Sehingga orang yang tidak kenal Allah SWT disebut kafir meskipun dia Profesor
Doktor, pada hakekatnya dia bodoh. Adakah yang lebih bodoh daripada orang yang
tidak mengenal yang menciptakannya?
Allah
menciptakan manusia dengan seindah-indahnya dan selengkap-lengkapnya dibanding
dengan makhluk / ciptaan lainnya. Kemudian Allah bimbing mereka dengan mengutus
para Rasul-Nya (Menurut hadits yang disampaikan Abu Dzar bahwa jumlah para Nabi
sebanyak 124.000 semuanya menyerukan kepada Tauhid (dikeluarkan oleh Al-Bukhari
di At-Tarikhul Kabir 5/447 dan Ahmad di Al-Musnad 5/178-179). Sementara dari
jalan sahabat Abu Umamah disebutkan bahwa jumlah para Rasul 313 (dikeluarkan
oleh Ibnu Hibban di Al-Maurid 2085 dan Thabrani di Al-Mu'jamul Kabir 8/139))

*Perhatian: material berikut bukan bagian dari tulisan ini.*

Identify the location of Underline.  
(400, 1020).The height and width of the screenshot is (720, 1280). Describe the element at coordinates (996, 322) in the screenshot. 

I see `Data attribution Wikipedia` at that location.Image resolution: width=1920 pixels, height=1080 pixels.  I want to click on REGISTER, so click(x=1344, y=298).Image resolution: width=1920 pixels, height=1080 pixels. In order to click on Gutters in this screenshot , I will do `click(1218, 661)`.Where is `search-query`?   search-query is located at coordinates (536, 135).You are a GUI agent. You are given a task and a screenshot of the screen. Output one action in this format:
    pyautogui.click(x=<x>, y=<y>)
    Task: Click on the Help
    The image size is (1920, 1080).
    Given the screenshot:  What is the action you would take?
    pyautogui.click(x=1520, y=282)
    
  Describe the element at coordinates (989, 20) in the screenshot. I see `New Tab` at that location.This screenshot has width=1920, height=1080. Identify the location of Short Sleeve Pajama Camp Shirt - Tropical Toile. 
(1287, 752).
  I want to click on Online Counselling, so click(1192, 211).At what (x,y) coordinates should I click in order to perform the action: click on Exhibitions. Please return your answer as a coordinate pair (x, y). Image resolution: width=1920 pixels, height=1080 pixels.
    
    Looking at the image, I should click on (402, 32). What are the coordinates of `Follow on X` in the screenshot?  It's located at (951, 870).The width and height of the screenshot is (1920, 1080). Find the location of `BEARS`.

agar mereka berjalan sesuai dengan kehendak Sang Pencipta melalui wahyu yang
dibawa oleh Sang Rasul. Namun ada yang menerima disebut mu'min ada pula yang
menolaknya disebut kafir serta ada yang ragu-ragu disebut Munafik yang
merupakan bagian dari kekafiran. Begitu pentingnya Aqidah ini sehingga Nabi
Muhammad, penutup para Nabi dan Rasul membimbing ummatnya selama 13 tahun
ketika berada di Mekkah pada bagian ini, karena aqidah adalah landasan semua
tindakan. Dia dalam tubuh manusia seperti kepalanya. Maka apabila suatu ummat
sudah rusak, bagian yang harus direhabilitisi adalah kepalanya lebih dahulu.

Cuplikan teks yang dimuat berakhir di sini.